第3話

 レイジの研究棟は、街の中心に近いはずだった。だが、近づくほどに、距離の概念がぐにゃりと歪む。最短距離を歩くつもりで進んでいるのに、風景だけが先に到着してしまい、私は置いていかれる。

 ビルの壁面には、昨日はなかった綻びが走っていた。 蜘蛛の巣にも似たその裂け目から、とろりと光が漏れている。光なのに冷たく、昼なのに夜の気配を孕んだ、この街特有の存在の内側から滲み出る光。

 通りの端では、誰かがひっそりと泣いていた。泣き声だけがあり、身体はない。声が地面を這うように震え、道路のひび割れから淡い蒸気のように立ちのぼっている。私は足を止めた。声の正体など確かめる必要はない。この街では、先に消えた感情が、後から音だけを残す。そんなことは珍しくない。

 研究棟は、旧市庁舎のビルを転用したものだ。近づくと、建物の壁に刻まれた市庁舎の文字が、 ゆっくりと別の語へ変形していくのが見えた。死庁舎、詩庁舎、視庁舎、どれが本来のものなのか分からない。おそらく、本来などもう存在しない。
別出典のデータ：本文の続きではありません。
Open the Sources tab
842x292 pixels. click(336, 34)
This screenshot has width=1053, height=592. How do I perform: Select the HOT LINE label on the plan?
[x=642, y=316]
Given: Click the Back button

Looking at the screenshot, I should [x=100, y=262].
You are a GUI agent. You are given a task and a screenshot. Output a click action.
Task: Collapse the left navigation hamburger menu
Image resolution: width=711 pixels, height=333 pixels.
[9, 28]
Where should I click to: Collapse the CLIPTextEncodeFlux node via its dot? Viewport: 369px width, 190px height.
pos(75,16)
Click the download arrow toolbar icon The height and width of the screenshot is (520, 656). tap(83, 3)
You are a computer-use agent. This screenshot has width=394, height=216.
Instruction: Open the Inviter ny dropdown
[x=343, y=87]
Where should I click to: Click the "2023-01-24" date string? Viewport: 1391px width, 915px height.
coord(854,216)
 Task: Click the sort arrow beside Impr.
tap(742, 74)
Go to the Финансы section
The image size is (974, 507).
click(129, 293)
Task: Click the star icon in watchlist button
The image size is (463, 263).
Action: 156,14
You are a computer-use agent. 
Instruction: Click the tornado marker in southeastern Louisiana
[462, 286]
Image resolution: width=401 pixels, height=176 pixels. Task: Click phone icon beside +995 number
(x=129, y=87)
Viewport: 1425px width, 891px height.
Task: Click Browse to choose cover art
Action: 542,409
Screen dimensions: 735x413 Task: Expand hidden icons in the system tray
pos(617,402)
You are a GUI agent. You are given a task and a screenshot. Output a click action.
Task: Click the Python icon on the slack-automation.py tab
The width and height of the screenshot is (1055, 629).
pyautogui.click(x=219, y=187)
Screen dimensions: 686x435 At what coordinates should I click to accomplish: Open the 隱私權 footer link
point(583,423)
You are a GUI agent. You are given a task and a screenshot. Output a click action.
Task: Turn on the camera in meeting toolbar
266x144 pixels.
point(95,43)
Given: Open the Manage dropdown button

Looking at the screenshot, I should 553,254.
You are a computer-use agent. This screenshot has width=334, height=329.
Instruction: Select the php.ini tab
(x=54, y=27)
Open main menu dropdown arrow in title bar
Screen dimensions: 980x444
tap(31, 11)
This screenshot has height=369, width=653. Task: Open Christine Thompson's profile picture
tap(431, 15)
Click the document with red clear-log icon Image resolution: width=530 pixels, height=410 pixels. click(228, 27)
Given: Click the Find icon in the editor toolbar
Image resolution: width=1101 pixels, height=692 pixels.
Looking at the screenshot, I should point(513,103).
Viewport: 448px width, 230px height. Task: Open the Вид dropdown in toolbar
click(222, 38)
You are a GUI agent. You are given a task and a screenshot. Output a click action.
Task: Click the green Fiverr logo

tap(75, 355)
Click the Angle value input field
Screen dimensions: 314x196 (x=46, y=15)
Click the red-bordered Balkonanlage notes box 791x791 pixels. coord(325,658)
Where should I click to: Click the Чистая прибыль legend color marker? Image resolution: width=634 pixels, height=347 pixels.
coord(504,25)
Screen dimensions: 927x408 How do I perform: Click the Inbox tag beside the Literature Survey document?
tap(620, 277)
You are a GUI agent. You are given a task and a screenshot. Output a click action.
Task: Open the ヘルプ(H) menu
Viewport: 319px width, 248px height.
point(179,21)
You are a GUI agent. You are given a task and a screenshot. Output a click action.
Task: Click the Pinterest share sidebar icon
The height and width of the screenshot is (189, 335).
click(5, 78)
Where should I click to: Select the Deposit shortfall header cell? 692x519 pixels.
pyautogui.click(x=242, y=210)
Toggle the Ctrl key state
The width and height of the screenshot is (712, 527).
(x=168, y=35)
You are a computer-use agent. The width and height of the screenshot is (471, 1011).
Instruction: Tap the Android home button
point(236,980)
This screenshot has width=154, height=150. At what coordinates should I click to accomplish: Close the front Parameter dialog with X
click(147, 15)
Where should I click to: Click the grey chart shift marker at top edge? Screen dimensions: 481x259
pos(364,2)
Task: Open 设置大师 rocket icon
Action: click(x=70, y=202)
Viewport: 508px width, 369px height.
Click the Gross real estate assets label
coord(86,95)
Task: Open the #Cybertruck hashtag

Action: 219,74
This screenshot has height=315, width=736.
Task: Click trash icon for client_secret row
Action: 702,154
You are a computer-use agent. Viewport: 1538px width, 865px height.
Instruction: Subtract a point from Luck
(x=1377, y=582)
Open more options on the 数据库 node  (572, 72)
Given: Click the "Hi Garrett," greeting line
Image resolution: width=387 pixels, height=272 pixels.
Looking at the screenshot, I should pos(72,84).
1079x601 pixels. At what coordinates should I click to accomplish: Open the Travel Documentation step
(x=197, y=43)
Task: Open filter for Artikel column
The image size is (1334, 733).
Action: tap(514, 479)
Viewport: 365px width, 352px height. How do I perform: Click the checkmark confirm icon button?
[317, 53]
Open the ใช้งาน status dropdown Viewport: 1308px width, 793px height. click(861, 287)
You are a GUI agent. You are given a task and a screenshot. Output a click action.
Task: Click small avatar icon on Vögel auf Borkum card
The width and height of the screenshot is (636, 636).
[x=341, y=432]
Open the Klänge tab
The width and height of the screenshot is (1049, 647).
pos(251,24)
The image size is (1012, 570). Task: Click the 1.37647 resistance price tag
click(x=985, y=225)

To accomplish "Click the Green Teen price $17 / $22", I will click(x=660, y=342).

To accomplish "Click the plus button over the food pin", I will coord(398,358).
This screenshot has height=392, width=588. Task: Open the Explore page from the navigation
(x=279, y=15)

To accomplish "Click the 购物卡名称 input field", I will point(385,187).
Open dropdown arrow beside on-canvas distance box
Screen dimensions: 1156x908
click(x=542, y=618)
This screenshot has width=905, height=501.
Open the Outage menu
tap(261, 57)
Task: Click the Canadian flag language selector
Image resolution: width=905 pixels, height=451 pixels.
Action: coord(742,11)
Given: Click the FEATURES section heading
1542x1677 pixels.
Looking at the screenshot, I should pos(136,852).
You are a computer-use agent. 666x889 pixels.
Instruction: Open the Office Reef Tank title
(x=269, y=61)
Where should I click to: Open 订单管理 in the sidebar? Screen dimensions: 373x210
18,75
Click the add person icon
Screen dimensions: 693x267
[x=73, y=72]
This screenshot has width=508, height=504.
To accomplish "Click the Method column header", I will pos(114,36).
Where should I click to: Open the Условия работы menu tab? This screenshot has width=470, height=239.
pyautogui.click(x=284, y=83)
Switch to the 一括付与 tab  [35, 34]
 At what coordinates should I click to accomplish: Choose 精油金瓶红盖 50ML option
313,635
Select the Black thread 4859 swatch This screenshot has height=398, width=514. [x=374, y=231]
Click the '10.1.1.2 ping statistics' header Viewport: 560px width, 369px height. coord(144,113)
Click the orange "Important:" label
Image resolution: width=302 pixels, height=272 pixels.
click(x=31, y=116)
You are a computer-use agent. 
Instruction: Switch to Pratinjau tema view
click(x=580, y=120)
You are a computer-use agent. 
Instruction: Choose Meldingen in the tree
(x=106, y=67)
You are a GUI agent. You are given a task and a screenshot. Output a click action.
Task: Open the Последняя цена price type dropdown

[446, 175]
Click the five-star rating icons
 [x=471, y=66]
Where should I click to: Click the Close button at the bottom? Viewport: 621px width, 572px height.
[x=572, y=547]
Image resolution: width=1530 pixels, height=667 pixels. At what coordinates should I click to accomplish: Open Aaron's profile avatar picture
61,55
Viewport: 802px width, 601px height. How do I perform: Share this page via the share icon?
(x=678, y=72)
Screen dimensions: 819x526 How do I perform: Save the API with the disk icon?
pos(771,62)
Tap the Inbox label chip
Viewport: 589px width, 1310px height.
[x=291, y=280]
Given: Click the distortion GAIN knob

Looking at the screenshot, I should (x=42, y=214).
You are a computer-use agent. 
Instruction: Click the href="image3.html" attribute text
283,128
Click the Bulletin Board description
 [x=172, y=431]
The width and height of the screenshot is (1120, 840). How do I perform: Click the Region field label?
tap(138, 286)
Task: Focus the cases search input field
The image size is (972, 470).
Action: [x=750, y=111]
 エレベーターは死んでいた。代わりに階段を登る。階段は時折、私の足首を舐めるように揺れた。四階に着くと、扉のない研究室があった。薄い霧が漂い、薬品の匂いはしない。ただ、雪の落ちる匂いがする。

「よう、ユナ。」

 声は室内の奥から響いた。レイジは、以前より細くなっていた。骨と皮の間にあったはずのものが、ところどころ抜け落ちたような姿だった。だが目だけは、以前よりも澄んでいる。 澄んでいる、というより、空洞の底に光が反射しているだけのような、無機質な輝き。

「来ると思ってたよ。」

 と彼は言った。

「……どうして?」

「死の雪を口にしたろう?」

 私は言葉を失った。そんなこと、誰に話したわけでもない。だがレイジは、私の沈黙を肯定だと受け取って続ける。

「味、なかっただろ?」

「……ない。ただ、溶ける感じだけがあった。」

「それが反応だよ。お前はもう、街に半分取り込まれてる。」

「取り込まれて……?」

 レイジは机の上に広げた資料を示した。紙は波打ち、文字は半分消えている。読もうとすると、文字が別の文字へ変化していく。レイジは指差して言った。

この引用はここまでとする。